Orenstein's point of view has particular weight because she was diagnosed at an early age, and was an early advocate of breast cancer screening and now has a change of heart. She's worried about false positives, overdiagnosis, and over treatment.
You may recall that two or three years ago, there was a furor about new recommendations by experts that women reduce the frequency of screening. I used this example in a talk to illustrate the failure of these experts to communicate their statistical results, leading to a prompt, forced retreat. Immediately after the talk, several women raised objections--they believed this is such an emotional issue that numbers mean nothing. It was illuminating since I was at an analytics conference, and the women work with numbers on a daily basis. In the meantime, I was on shaky ground because of my gender. I'm glad that someone of Orenstein's stature has come out to try to explain the other side of this story. (See also my post on the Paradox of Screening here.)

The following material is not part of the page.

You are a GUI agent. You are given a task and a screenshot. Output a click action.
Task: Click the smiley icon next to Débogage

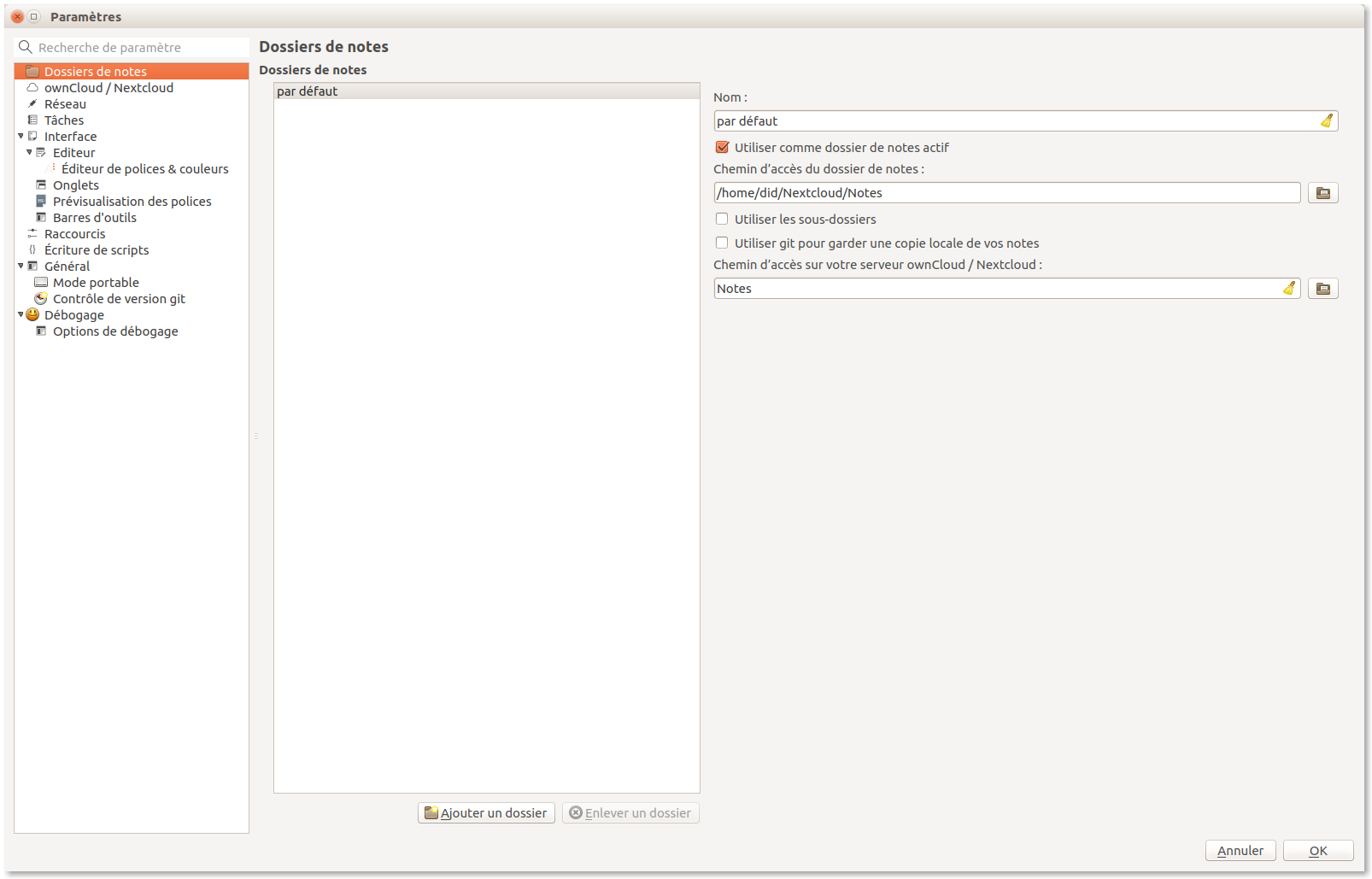click(x=32, y=315)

Instead of rehashing the arguments around screening tests, today I just want to highlight some subtle aspects of measuring health outcomes.
One of these is described in Orenstein's article. One of the metrics used to measure health outcomes is the five-year survival rate... what proportion of patients are still alive five years after they are diagnosed with breast cancer? Said differently, we are interested in the length of time between the time of diagnosis and the time of death. There are two ways to improve this metric, by delaying the time of death, or by moving earlier the time of diagnosis. The former is difficult to achieve, and requires genuine progress in medication. The latter is very easy! If we screen younger people, we will move the time of diagnosis earlier. Without any medical progress, we will make the five-year survival rate fall. This phenomenon is known as lead-time bias.
Expanding screening to younger and less vulnerable populations has another effect, which I discussed in Chapter 4 of Numbers Rule Your World. The marginal person who gets diagnosed will be less ill than the average person - Orenstein tells us that the form of disease most commonly diagnosed in younger women (DCIS) ought not even to be called "cancer". Add less ill people to the population of ill people will automatically improve the survival rate, again without any medical progress. This phenomenon is known as length bias.